Reproduce the listing exactly, please, with every line intact.

:: Source material ::
::::

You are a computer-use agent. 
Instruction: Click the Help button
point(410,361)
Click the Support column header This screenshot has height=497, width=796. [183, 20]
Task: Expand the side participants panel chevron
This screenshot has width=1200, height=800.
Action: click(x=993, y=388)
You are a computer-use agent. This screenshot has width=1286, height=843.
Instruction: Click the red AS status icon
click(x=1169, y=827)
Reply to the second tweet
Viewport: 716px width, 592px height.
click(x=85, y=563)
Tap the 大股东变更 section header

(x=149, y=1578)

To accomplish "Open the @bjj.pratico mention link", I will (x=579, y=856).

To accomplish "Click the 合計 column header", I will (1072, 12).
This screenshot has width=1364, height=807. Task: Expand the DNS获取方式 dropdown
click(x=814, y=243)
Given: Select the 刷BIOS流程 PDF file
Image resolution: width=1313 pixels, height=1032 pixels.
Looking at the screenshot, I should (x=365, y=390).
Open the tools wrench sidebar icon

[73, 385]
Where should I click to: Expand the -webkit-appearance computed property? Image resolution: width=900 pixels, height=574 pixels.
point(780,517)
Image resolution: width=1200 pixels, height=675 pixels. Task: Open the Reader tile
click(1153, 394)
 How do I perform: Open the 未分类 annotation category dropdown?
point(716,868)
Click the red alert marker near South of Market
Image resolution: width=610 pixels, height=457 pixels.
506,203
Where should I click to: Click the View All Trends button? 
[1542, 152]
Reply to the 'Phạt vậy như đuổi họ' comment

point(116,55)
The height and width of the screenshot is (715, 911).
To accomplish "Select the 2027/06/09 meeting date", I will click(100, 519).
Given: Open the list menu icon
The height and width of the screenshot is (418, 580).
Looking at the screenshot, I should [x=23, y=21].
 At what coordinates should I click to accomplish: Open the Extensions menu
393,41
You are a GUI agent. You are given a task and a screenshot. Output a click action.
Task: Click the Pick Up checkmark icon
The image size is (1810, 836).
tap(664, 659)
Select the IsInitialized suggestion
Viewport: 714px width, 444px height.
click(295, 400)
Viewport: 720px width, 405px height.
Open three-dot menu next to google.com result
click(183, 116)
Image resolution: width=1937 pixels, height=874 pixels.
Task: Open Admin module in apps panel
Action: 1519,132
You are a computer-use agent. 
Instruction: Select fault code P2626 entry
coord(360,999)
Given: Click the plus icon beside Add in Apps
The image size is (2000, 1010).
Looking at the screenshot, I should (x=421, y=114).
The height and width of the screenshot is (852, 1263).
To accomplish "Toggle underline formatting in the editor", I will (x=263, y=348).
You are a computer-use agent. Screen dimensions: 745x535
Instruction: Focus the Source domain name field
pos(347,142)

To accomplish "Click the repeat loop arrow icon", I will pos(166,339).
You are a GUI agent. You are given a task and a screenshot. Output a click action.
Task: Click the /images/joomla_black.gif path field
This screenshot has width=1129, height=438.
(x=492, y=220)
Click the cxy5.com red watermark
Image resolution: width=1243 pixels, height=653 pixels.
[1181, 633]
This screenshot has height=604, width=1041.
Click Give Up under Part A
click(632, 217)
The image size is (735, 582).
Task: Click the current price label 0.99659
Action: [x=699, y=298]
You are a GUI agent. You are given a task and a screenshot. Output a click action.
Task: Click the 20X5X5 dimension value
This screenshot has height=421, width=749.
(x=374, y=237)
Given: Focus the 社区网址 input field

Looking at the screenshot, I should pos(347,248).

::::

:: Task result ::
You are a computer-use agent. 
Instruction: Click the Help button
point(410,361)
Click the Support column header This screenshot has height=497, width=796. [183, 20]
Task: Expand the side participants panel chevron
This screenshot has width=1200, height=800.
Action: click(x=993, y=388)
You are a computer-use agent. This screenshot has width=1286, height=843.
Instruction: Click the red AS status icon
click(x=1169, y=827)
Reply to the second tweet
Viewport: 716px width, 592px height.
click(x=85, y=563)
Tap the 大股东变更 section header

(x=149, y=1578)

To accomplish "Open the @bjj.pratico mention link", I will (x=579, y=856).

To accomplish "Click the 合計 column header", I will (1072, 12).
This screenshot has width=1364, height=807. Task: Expand the DNS获取方式 dropdown
click(x=814, y=243)
Given: Select the 刷BIOS流程 PDF file
Image resolution: width=1313 pixels, height=1032 pixels.
Looking at the screenshot, I should (x=365, y=390).
Open the tools wrench sidebar icon

[73, 385]
Where should I click to: Expand the -webkit-appearance computed property? Image resolution: width=900 pixels, height=574 pixels.
point(780,517)
Image resolution: width=1200 pixels, height=675 pixels. Task: Open the Reader tile
click(1153, 394)
 How do I perform: Open the 未分类 annotation category dropdown?
point(716,868)
Click the red alert marker near South of Market
Image resolution: width=610 pixels, height=457 pixels.
506,203
Where should I click to: Click the View All Trends button? 
[1542, 152]
Reply to the 'Phạt vậy như đuổi họ' comment

point(116,55)
The height and width of the screenshot is (715, 911).
To accomplish "Select the 2027/06/09 meeting date", I will click(100, 519).
Given: Open the list menu icon
The height and width of the screenshot is (418, 580).
Looking at the screenshot, I should [x=23, y=21].
 At what coordinates should I click to accomplish: Open the Extensions menu
393,41
You are a GUI agent. You are given a task and a screenshot. Output a click action.
Task: Click the Pick Up checkmark icon
The image size is (1810, 836).
tap(664, 659)
Select the IsInitialized suggestion
Viewport: 714px width, 444px height.
click(295, 400)
Viewport: 720px width, 405px height.
Open three-dot menu next to google.com result
click(183, 116)
Image resolution: width=1937 pixels, height=874 pixels.
Task: Open Admin module in apps panel
Action: 1519,132
You are a computer-use agent. 
Instruction: Select fault code P2626 entry
coord(360,999)
Given: Click the plus icon beside Add in Apps
The image size is (2000, 1010).
Looking at the screenshot, I should (x=421, y=114).
The height and width of the screenshot is (852, 1263).
To accomplish "Toggle underline formatting in the editor", I will (x=263, y=348).
You are a computer-use agent. Screen dimensions: 745x535
Instruction: Focus the Source domain name field
pos(347,142)

To accomplish "Click the repeat loop arrow icon", I will pos(166,339).
You are a GUI agent. You are given a task and a screenshot. Output a click action.
Task: Click the /images/joomla_black.gif path field
This screenshot has width=1129, height=438.
(x=492, y=220)
Click the cxy5.com red watermark
Image resolution: width=1243 pixels, height=653 pixels.
[1181, 633]
This screenshot has height=604, width=1041.
Click Give Up under Part A
click(632, 217)
The image size is (735, 582).
Task: Click the current price label 0.99659
Action: [x=699, y=298]
You are a GUI agent. You are given a task and a screenshot. Output a click action.
Task: Click the 20X5X5 dimension value
This screenshot has height=421, width=749.
(x=374, y=237)
Given: Focus the 社区网址 input field

Looking at the screenshot, I should pos(347,248).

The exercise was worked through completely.